Inside most states, the government is reporting the death rate for known COVID-19 cases is 0.1%, or less. ✂️
As of June 17, the 7-day moving average of reported cases was down this year by 94% from the peak in January—tumbling from more than a quarter million new cases per day to now just 14,000 cases (down 6% from the previous week).
The 7-day average of COVID-related hospitalizations continues to plummet, too. It was down 13% this week compared to the previous 7 days—and has decreased every day since April 19th. ✂️
Daily reported cases nationwide this week fell 23.7%, while daily deaths fell 31.6% and hospitalizations dropped 8.8%.
Supreme Court Sides With NCAA Athletes in Pay Dispute
It’s not as good as paying them, but it’s a start. And I must say that Kavanaugh’s witty concurring opinion is a pleasant surprise (although he’s still an asshole).
From Daily Beast:
The U.S. Supreme Court on Monday unanimously affirmed that college athletes may receive education-related payments—but not salaries—in a ruling that will steer more money to the players earning billions for others but not themselves. Justice Neil Gorsuch delivered the court’s opinion, writing, “From the start, American colleges and universities have had a complicated relationship with sports and money,” pointing out that, “Those who run this enterprise profit in a different way than the student-athletes whose activities they oversee.” In one example cited by Gorsuch, he notes that annual salaries for top Division I college football coaches can reach $11 million while their charges receive nothing. Right now, schools are allowed to underwrite a student-athlete’s “cost of attendance,” which includes things such as tuition, fees, and room and board. Now, student-athletes will be permitted to receive payments to cover the cost of computers, musical instruments, study abroad, and the like.
In a concurring opinion, Justice Brett Kavanaugh wrote, “Nowhere else in America can businesses get away with agreeing not to pay their workers a fair market rate on the theory that their product is defined by not paying their workers a fair market rate. And under ordinary principles of antitrust law, it is not evident why college sports should be any different. The NCAA is not above the law.”
Charitable Giving in the U.S. Rose 5.1% Last Year to a Record High of $471 Billion in 2020
From Good News Network:
Americans responded to the COVID-19 pandemic in extraordinary ways, helping to relieve the suffering of neighbors by donating a record amount to charities in 2020.

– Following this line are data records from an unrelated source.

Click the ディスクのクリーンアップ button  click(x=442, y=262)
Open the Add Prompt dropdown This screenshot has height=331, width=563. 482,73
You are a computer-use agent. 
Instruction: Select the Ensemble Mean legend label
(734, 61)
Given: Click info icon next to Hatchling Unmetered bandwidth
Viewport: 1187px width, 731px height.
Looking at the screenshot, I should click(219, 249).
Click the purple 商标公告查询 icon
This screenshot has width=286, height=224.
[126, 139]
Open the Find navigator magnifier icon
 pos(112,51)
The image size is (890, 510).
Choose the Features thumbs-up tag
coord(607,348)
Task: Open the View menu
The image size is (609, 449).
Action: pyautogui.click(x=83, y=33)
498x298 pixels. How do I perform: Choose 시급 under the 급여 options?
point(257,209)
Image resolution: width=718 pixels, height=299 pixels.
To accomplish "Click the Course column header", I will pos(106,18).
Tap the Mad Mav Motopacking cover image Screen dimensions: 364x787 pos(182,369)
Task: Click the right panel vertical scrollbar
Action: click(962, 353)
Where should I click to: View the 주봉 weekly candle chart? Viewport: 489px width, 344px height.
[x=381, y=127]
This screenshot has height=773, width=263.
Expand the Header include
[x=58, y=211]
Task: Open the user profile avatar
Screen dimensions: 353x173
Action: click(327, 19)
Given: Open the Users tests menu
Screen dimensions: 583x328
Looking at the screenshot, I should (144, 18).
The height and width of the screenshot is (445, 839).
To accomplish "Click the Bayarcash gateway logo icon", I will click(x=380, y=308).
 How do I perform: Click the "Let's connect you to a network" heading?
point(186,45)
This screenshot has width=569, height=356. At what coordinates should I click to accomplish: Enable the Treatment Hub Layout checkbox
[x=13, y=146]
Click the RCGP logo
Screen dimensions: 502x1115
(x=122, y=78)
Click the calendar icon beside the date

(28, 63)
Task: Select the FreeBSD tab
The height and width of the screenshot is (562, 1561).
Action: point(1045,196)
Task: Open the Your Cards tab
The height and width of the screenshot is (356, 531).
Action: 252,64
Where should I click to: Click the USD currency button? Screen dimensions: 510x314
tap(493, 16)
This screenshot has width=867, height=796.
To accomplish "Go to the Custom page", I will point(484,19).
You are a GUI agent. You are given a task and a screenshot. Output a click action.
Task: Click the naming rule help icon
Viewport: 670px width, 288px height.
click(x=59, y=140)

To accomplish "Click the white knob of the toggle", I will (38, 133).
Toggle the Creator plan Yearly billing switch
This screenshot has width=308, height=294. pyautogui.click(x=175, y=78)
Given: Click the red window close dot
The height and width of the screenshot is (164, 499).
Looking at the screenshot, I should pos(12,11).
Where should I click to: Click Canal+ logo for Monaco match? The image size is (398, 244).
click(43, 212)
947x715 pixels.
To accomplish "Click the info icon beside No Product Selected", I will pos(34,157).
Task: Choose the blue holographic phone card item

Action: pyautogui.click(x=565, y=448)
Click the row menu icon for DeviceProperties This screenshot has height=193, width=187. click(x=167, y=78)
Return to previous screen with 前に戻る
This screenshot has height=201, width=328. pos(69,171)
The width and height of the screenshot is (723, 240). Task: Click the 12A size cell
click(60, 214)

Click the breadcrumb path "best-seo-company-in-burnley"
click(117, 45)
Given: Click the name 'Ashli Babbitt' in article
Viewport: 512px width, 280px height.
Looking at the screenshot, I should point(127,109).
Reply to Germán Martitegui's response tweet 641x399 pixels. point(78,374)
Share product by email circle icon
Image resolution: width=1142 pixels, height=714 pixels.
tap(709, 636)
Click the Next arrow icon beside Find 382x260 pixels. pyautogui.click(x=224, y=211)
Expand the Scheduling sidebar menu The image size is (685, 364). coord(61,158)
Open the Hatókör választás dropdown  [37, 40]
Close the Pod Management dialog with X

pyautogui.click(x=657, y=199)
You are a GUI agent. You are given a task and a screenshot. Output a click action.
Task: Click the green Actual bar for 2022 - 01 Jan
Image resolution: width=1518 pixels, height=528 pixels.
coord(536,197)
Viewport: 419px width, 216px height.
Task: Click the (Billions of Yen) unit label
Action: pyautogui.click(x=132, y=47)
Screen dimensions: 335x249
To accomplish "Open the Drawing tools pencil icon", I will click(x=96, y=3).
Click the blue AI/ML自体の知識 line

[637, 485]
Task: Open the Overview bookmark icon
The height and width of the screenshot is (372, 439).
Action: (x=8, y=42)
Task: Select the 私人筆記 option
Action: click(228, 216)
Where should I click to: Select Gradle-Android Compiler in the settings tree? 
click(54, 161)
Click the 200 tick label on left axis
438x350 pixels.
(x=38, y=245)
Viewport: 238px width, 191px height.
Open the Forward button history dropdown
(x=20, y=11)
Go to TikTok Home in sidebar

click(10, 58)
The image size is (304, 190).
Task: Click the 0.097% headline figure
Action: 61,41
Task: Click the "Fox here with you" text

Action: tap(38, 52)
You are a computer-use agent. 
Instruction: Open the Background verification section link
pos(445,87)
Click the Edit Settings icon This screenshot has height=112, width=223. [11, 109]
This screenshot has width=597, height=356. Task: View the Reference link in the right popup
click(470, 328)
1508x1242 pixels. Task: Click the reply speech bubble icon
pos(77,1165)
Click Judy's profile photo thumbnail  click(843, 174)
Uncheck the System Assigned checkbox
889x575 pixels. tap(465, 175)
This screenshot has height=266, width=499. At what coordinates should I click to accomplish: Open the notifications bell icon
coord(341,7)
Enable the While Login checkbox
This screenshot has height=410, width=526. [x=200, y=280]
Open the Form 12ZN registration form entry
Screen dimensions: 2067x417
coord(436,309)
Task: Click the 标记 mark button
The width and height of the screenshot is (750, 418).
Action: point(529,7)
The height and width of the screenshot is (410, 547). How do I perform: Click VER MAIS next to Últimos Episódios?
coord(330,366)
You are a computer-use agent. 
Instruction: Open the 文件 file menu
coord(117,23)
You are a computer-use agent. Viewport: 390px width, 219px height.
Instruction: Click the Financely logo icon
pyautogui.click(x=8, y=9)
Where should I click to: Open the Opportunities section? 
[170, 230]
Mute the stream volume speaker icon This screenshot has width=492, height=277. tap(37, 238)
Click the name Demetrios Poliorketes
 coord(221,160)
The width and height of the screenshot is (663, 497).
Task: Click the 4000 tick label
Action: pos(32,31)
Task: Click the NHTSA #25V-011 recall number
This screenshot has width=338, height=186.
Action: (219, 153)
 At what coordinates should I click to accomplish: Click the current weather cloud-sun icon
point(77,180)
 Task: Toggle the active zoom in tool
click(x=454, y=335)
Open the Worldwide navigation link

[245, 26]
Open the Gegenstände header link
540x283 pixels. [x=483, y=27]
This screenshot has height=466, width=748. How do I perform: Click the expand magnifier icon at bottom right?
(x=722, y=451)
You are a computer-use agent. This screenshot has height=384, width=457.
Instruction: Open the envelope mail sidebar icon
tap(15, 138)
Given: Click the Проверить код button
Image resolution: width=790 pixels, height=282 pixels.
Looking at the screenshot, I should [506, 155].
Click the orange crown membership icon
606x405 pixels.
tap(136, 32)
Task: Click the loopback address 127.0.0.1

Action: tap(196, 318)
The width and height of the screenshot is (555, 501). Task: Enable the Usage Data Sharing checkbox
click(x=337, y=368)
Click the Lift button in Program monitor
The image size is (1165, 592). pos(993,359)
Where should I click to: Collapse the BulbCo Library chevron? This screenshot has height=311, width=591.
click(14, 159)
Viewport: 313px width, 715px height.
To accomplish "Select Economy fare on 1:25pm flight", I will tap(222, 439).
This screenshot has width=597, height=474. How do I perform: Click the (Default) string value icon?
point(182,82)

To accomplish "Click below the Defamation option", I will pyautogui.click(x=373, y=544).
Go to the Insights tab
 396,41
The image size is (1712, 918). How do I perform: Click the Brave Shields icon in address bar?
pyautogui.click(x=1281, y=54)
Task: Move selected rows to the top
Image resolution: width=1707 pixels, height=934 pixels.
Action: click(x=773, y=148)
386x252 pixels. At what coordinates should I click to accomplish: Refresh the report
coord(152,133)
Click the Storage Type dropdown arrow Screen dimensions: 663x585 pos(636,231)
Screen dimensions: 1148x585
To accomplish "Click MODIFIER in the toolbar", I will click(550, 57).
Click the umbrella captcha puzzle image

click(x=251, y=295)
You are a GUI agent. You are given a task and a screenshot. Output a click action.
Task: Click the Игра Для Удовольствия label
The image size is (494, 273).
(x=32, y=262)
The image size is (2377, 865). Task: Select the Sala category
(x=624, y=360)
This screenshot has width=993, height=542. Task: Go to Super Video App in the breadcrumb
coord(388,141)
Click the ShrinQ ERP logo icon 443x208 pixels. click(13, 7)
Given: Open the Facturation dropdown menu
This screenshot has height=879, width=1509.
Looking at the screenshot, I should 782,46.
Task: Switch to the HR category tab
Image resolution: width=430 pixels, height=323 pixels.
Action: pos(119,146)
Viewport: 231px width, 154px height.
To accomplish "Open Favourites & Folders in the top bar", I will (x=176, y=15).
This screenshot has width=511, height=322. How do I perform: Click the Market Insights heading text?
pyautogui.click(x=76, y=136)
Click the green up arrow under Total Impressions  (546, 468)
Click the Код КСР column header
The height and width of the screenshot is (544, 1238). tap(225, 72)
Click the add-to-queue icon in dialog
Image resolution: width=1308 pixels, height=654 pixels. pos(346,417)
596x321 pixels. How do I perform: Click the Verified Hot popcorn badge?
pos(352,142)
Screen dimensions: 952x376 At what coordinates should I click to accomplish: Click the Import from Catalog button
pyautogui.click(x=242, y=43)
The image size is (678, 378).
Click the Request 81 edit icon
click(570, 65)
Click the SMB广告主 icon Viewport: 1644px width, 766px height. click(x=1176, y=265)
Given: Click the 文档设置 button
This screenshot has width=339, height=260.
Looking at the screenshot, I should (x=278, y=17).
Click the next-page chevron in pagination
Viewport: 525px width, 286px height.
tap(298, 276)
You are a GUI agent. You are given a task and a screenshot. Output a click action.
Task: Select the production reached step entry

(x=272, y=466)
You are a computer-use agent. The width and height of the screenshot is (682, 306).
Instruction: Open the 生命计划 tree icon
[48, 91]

Total charitable giving grew 5.1% over 2019, as individuals, bequests, foundations, and corporations funneled an estimated $471.44 billion to U.S. charities, according to the Annual Report on Philanthropy, released this week by Giving USA, the longest-running and most comprehensive report on the sources and uses of charitable giving in America.
“Unprecedented developments in 2020 created widespread need and significantly increased the demand upon nonprofit organizations,” said Laura MacDonald, CFRE, chair of Giving USA Foundation. “Remarkably, generous giving coupled with the stock market turnaround in the final months of the year boosted contributions. As a result, 2020 is the highest year of charitable giving on record.” ✂️
• Giving to human services increased by an estimated 9.7% in 2020, totaling $65.14 billion.
• Giving to foundations is estimated to have increased by 2.0% to $58.17 billion. Adjusted for inflation, giving to foundations was flat at 0.8% growth.
• Giving to public-society benefit organizations increased an estimated 15.7% to $48.00 billion. Adjusted for inflation, giving to public-society benefit organizations grew 14.3%. This category includes a wide range of charitable organizations, including national donor-advised funds, United Ways and civil rights organizations.
• Giving to environmental and animal organizations is estimated to have increased 11.6% to $16.14 billion. Adjusted for inflation, donations to the environment/animals subsector increased 10.3%.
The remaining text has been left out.